» **Polecenia**:
- a) Kiedy według tekstu o olsztyńskim ZGOK-u odbyło się pierwsze z trzech szkoleń?
- b) Przepisz z tekstu o olsztyńskim ZGOK-u fragment od „W sprawie tych” do „Domaradzką na czele.”.

» **Źródło**:
━━━━━━━━━━
Stopień zapylenia hali w olsztyńskim zakładzie unieszkodliwania odpadów ZGOK-u, w moim odczuciu, przekracza wszelkie dopuszczalne normy. I to pomimo pracy wyciągów na całą moc. Pył pokrywa całą halę. W tych warunkach pracują ludzie. Mnie trudno było zrobić zdjęcie, bo pył błyskawicznie osiadał na obiektywie.
W sobotę 19 marca odbyło się pierwsze z 3 szkoleń pt. „Nowe porządki w gospodarce odpadami na Warmii i Mazurach” zorganizowanych w olsztyńskim ZGOK-u przez Fundację „Moda na Warmię i Mazury” (należącą do Ewy Domaradzkiej-Ziarek, nieformalnego rzecznika prasowego ZGOK-u) we współpracy ze ZGOK-iem oraz Wojewódzkim Funduszem Ochrony Środowiska i Gospodarki Wodnej w Olsztynie.
W sprawie tych szkoleń pani Marianna Hołubowska wystosowała pytania do prezydenta miasta (TUTAJ).
Przybyłych na szkolenie uczestników witała pikieta antyspalarniowa z udziałem Marianny Hołubowskiej - Stow. Św. Warmia, Joanny Cytrusewicz (ONR), Damiana Gryckiewicza (Kibice OKS Stomil), Jacka Pachuckiego (Ruch Narodowy), Małgorzaty i Anny Piotrowskiej-Prot (Ruch Kontroli Wyborów), pikiete wspierał radny PiS Jarosław Babalski.
Jak wyjaśnił Jacek Pachucki: - Pikieta miała na celu zneutralizować prospalarniową indoktrynację prowadzoną przez lobby Ewa Domaradzką na czele.
Pikietujący rozdawali ulotki, w których zapraszali na spotkanie 8 kwietnia o godz. 17.00 w budynku Rady Miasta Olsztyna przy Wyzwolenia 30 na temat projektu budowy spalarni odpadów w Olsztynie, utajnionej próbie prywatyzacji MPEC-u i nieprawidłowościom obecnego systemu gospodarki odpadami w rejonie centralnym województwa (Olsztyn i 36 gmin).
W pierwszej chwili władze spółki ZGOK zamierzały wezwać policję celem usunięcia pikiety z terenu ZGOK-u, ale ostatecznie zrezygnowały z tego zamiaru.
━━━━━━━━━━
» **Wybrane dane**:

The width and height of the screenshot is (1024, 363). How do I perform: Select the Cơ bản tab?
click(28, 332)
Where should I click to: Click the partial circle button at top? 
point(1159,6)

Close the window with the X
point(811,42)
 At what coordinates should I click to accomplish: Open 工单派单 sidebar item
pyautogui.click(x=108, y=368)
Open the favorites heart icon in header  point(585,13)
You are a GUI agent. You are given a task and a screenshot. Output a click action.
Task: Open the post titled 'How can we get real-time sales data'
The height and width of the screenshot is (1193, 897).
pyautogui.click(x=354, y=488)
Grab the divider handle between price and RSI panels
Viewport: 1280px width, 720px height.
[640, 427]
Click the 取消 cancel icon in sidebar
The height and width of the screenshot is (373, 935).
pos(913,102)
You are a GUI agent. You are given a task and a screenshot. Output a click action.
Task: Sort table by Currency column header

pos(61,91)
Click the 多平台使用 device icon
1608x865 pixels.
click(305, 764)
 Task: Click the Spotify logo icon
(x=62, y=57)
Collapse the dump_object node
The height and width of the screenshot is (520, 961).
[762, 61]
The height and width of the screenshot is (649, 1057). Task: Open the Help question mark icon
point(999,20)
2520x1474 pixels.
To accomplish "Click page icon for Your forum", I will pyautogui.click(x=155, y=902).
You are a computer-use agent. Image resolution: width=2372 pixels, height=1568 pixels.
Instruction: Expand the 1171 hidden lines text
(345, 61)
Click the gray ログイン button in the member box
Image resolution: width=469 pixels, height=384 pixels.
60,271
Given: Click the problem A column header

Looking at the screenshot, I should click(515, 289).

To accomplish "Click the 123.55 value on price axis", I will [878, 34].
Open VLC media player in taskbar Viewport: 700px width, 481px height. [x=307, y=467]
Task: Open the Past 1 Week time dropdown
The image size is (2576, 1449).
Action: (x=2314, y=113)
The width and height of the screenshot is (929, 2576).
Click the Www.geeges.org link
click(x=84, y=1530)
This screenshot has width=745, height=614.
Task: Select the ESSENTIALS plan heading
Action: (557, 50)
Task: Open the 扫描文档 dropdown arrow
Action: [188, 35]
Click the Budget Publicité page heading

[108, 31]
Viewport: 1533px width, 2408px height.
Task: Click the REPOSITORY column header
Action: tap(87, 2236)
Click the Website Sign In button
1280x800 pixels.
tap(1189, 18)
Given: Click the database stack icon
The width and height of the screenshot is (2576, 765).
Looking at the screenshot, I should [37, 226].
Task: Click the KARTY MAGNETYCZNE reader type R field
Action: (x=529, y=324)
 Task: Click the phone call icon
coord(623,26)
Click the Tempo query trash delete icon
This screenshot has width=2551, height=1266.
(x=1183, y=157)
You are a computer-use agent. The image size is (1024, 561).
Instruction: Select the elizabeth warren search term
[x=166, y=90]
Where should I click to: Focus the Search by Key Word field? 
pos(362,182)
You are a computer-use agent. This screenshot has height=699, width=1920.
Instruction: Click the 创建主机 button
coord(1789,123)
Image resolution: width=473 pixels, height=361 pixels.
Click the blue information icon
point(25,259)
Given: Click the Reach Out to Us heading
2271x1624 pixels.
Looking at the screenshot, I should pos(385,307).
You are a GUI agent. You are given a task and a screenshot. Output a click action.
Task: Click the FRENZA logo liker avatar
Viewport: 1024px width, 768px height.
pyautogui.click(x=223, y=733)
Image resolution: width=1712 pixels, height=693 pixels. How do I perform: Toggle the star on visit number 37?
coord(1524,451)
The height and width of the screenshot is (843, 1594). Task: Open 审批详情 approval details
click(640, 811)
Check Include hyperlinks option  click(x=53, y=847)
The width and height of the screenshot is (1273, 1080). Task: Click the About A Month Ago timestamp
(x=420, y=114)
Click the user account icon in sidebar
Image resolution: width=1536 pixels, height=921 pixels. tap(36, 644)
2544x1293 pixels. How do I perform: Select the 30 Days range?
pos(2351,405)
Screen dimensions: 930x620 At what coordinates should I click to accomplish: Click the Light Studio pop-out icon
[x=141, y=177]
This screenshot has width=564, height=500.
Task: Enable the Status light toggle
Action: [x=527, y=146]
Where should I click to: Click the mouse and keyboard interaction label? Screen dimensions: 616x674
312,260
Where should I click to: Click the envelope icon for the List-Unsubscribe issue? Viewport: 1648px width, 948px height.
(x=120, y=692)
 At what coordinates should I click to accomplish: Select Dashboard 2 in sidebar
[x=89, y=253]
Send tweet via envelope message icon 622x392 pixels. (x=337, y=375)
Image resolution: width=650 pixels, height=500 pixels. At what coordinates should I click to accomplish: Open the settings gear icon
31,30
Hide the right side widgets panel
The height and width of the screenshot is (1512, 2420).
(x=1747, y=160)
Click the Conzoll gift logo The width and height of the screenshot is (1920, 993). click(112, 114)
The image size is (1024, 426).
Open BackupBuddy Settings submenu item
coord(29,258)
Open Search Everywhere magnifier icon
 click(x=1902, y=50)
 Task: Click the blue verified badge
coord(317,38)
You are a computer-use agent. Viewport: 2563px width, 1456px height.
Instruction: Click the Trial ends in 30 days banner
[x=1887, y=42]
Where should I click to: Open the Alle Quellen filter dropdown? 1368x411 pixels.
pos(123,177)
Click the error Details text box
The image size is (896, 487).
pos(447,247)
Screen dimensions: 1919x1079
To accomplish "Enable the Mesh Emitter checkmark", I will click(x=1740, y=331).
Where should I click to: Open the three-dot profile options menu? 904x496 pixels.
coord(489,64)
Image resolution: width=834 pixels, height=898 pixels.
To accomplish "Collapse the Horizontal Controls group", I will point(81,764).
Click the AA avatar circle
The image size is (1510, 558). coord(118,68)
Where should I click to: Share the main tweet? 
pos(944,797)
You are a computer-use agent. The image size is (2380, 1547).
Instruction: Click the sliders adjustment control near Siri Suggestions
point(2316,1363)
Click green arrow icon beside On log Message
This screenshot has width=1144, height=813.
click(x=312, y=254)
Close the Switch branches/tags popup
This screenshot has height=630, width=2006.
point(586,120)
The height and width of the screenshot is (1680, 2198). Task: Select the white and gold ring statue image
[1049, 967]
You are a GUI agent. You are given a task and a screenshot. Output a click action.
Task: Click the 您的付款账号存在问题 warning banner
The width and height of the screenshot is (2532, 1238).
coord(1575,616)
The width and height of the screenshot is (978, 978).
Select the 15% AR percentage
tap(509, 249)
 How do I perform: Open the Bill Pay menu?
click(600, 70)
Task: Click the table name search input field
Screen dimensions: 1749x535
━━━━━━━━━━
» **Odpowiedzi**:
- a) W sobotę 19 marca.

- b)
W sprawie tych szkoleń pani Marianna Hołubowska wystosowała pytania do prezydenta miasta (TUTAJ).
Przybyłych na szkolenie uczestników witała pikieta antyspalarniowa z udziałem Marianny Hołubowskiej - Stow. Św. Warmia, Joanny Cytrusewicz (ONR), Damiana Gryckiewicza (Kibice OKS Stomil), Jacka Pachuckiego (Ruch Narodowy), Małgorzaty i Anny Piotrowskiej-Prot (Ruch Kontroli Wyborów), pikiete wspierał radny PiS Jarosław Babalski.
Jak wyjaśnił Jacek Pachucki: - Pikieta miała na celu zneutralizować prospalarniową indoktrynację prowadzoną przez lobby Ewa Domaradzką na czele.